__Texto seleccionado__:

Eso en el primer mensaje.

----------


## jlois

De un plumazo te has llevado por delante esta bonita historia amigo Perdiguera.

----------


## perdiguera

Es que ya sabes que me gusta mirar los números.

----------


## F. Lázaro

> (1) Aquí tiene 7 toneladas o lo que es lo mismo siete mil kilos o 7.000 litros. Este tamaño no necesita arrastrarse, se puede llevar en bodega.
> (4)En el viaje pierden tres toneladas de hielo y gastan cuatro mil toneladas de combustible. El viaje ha reportado cuatro toneladas de agua y hemos perdido cuatro mil de combustible. ¡Viva el rendimiento y eficiencia del negocio!


Vale, en esos dos errores, al que escribió el artículo se le olvidó de escribir el millón antes de toneladas, y al copiar y pegar, no me he dado cuenta de ese error.

Obviamente tienen que ser 7 millones de toneladas ya que si fuesen solo 7 Tn no haría falta montar todo ese despliegue.




> (2) Tras 141 días de navegación no llegaría nada, se habría derretido por el camino.


Según pone en el artículo, el iceberg se recubre con una banda geotextil que lo protege contra la erosión de las corrientes marinas. Además si esa protección lleva algún tipo de aislante térmico, se podría reducir la transferencia de calor entre el mar y el propio iceberg.

No sé hasta que punto eso sería efectivo, ciertamente son muchos días de travesía como bien comentas, pero también el bloque de hielo es enorme. 7 millones de toneladas son muchas toneladas de hielo, y eso no se derrite en dos días... hay pedrolos por ahí que duran un montón de tiempo antes de fundirse.

__Fragmentos de datos__:
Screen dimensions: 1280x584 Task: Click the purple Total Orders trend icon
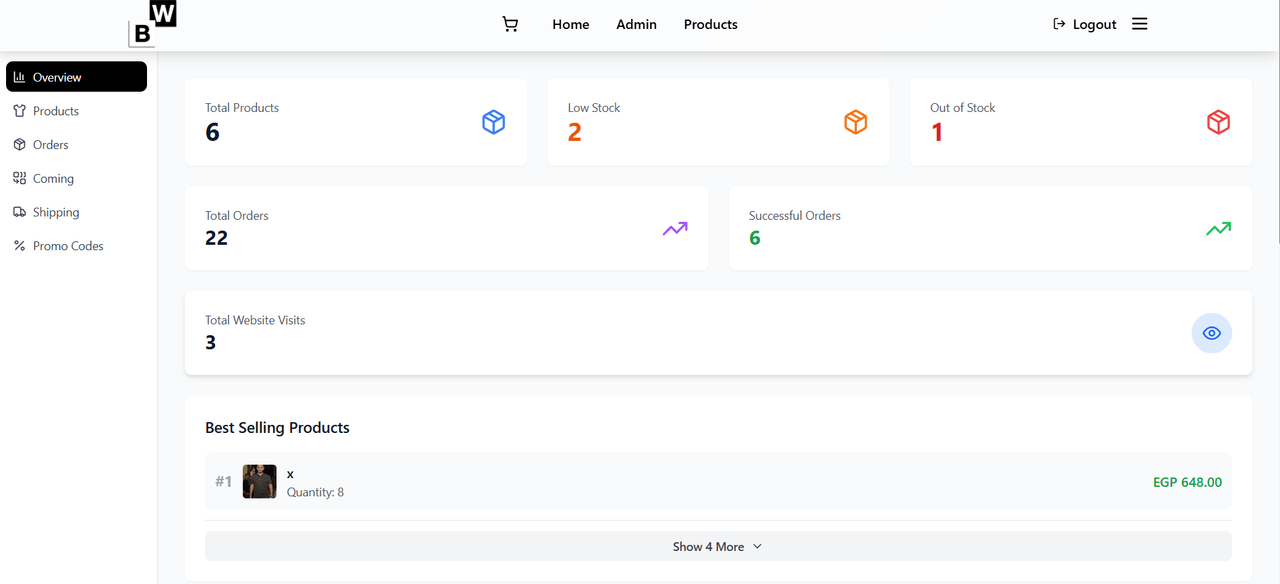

--

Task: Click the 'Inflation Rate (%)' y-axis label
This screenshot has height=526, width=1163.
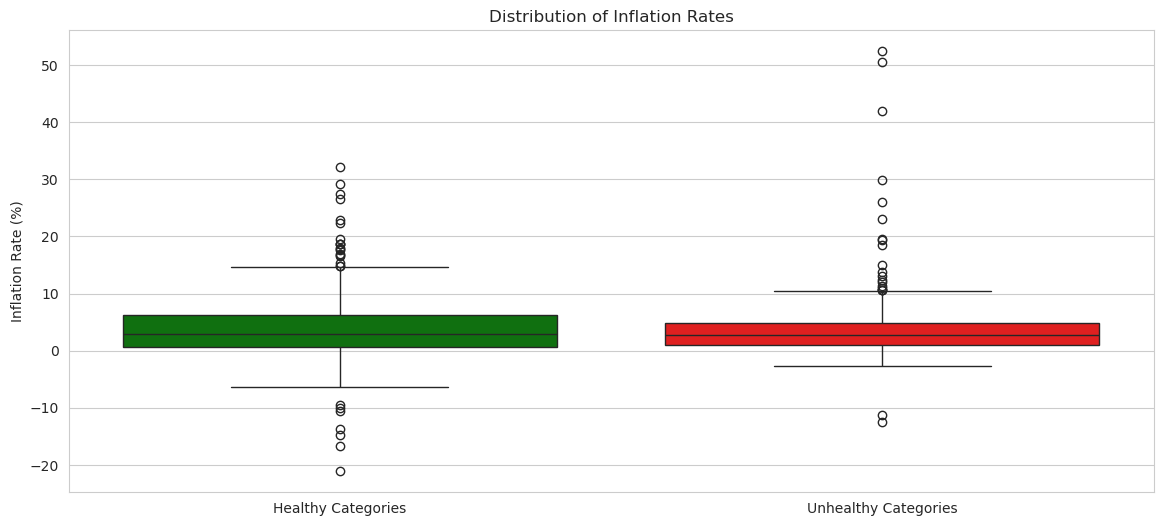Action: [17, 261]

==

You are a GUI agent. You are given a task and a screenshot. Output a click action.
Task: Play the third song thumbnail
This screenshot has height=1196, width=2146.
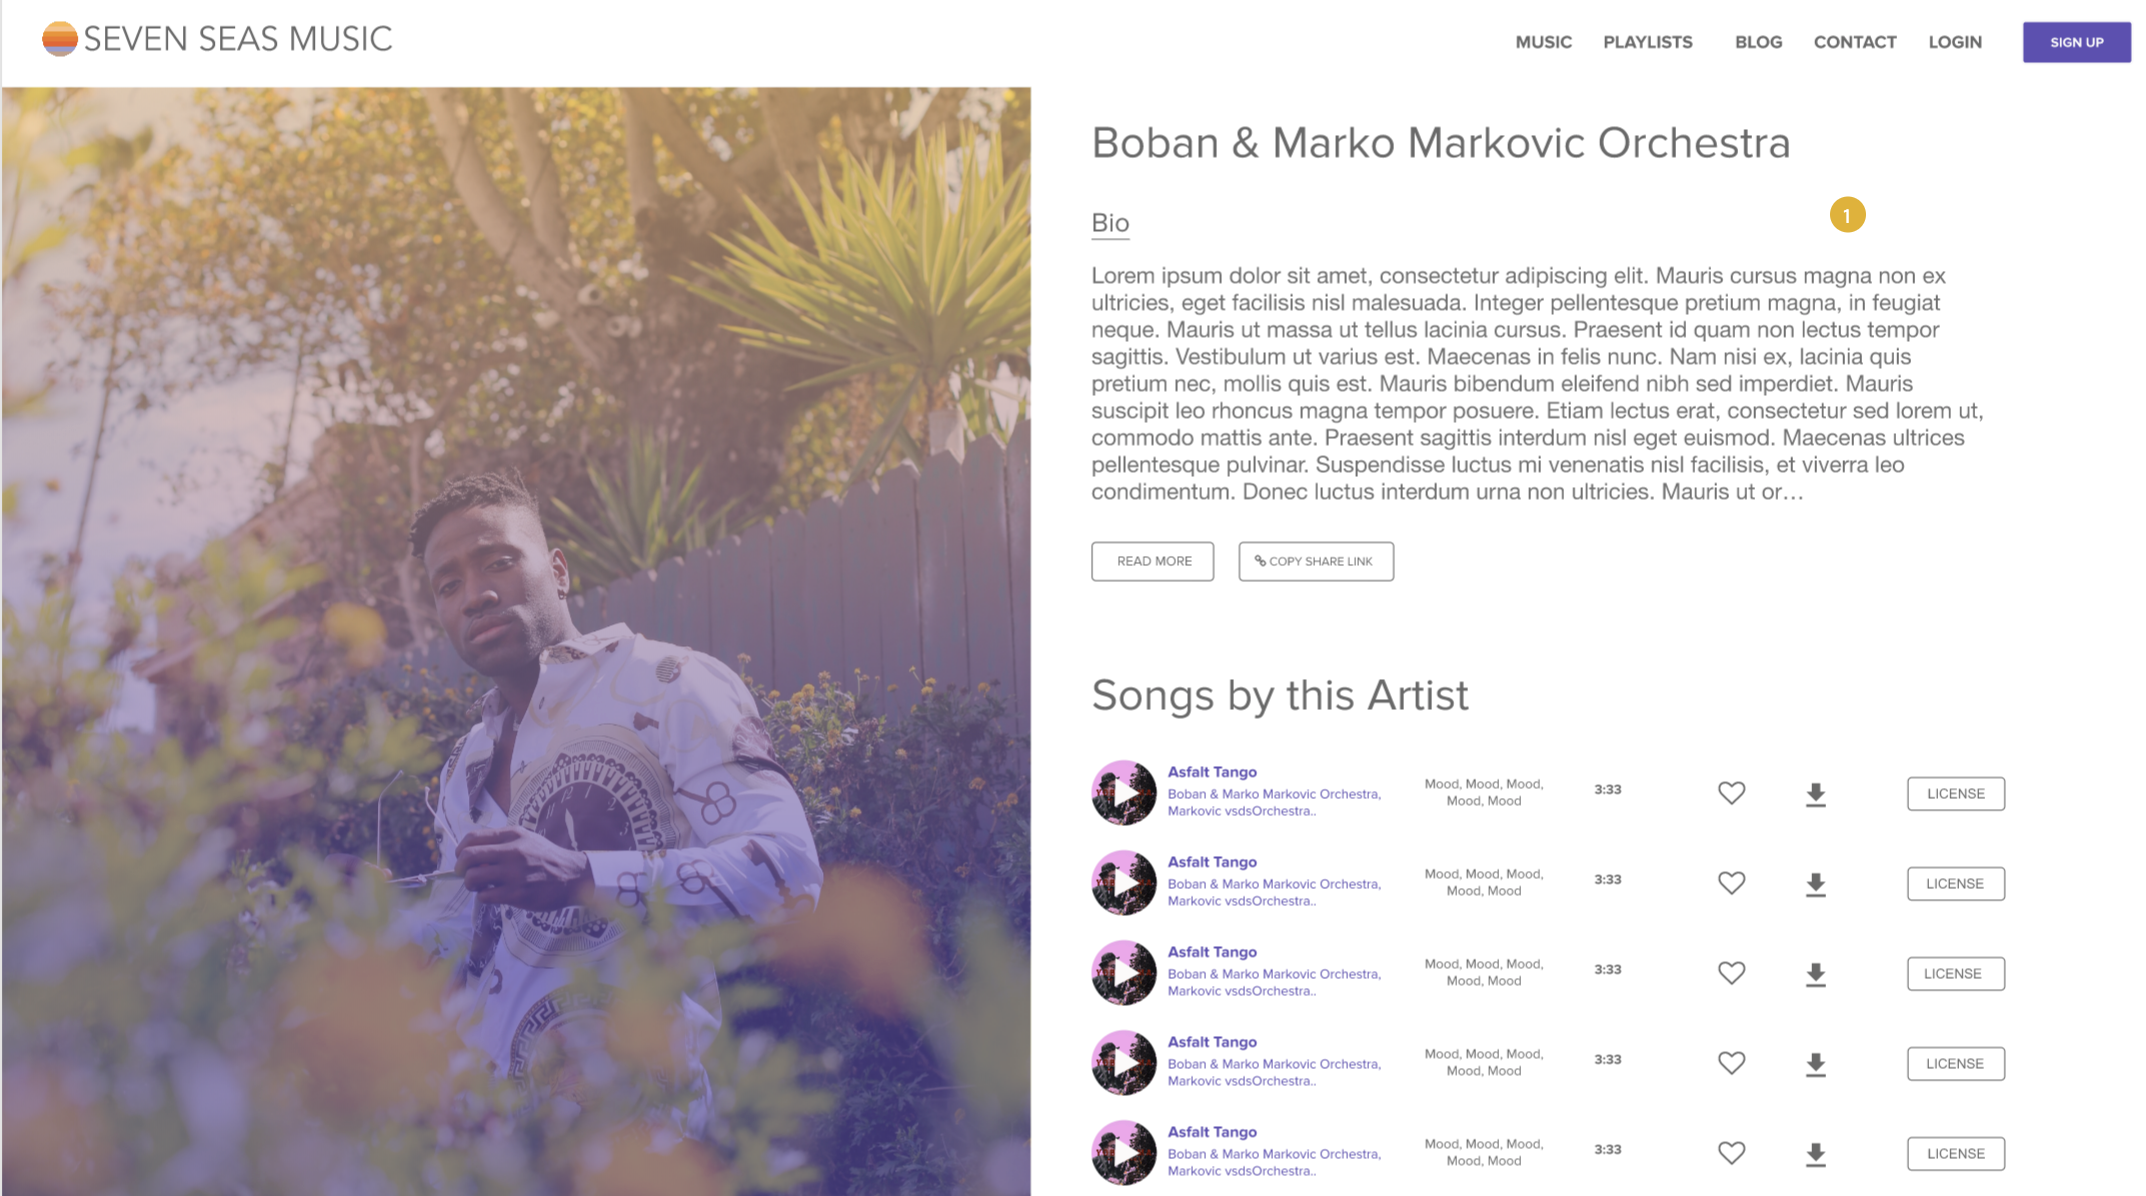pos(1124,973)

__Ejercicios propuestos__:
• A. Modifica el pasaje del texto sobre el iceberg que va de "Vale, en esos" a "el propio iceberg.", sustituyendo "banda geotextil" por "lona impermeable".
• B. Retoma el texto sobre el iceberg y continúalo a partir de su última frase.
Las líneas no desempeñan ningún papel en esto.

__Respuestas por ejercicio__:
• A.
Vale, en esos dos errores, al que escribió el artículo se le olvidó de escribir el millón antes de toneladas, y al copiar y pegar, no me he dado cuenta de ese error.

Obviamente tienen que ser 7 millones de toneladas ya que si fuesen solo 7 Tn no haría falta montar todo ese despliegue.




> (2) Tras 141 días de navegación no llegaría nada, se habría derretido por el camino.


Según pone en el artículo, el iceberg se recubre con una lona impermeable que lo protege contra la erosión de las corrientes marinas. Además si esa protección lleva algún tipo de aislante térmico, se podría reducir la transferencia de calor entre el mar y el propio iceberg.

• B.
Al fin y al cabo es física pura, solo hace falta hacer las cuentas oportunas y ver qué % de hielo llegaría con respecto al volumen original y ver si resulta rentable.




> un par de millones de metreos cúbicos" son dos hectómetros cúbicos, si en esa cantidad está la salvación de la humanidad ¿para qué gastamos tanto en otras cosas?.


Ciertamente, esa cantidad es casi insignificante, pero para algunos países de África en los que la lluvia no abunda precisamente y tampoco tengan acceso a la desalación, a lo mejor sí les sería rentable. Vamos, estoy seguro de que muchas personas darían lo que fuera por poder tener sólo esos dos Hm3 y no tener que ir a buscar el agua a dios sabe donde y con unas condiciones higiénicas que dejarán bastante que desear...

----------


## perdiguera

Pero es que hay más.
Siete millones de toneladas son siete hm3, más o menos, o sea un paralelepípedo de 700*100*100. 
El iceberg flota y aparece emergido aproximadamente 1/10 de la altura, que es la diferencia entra pesos específicos de agua de mar y dulce.
En nuestro hipotético caso se verían 10 metros de un "remolque" de 200 por 350 metros, ancho por largo.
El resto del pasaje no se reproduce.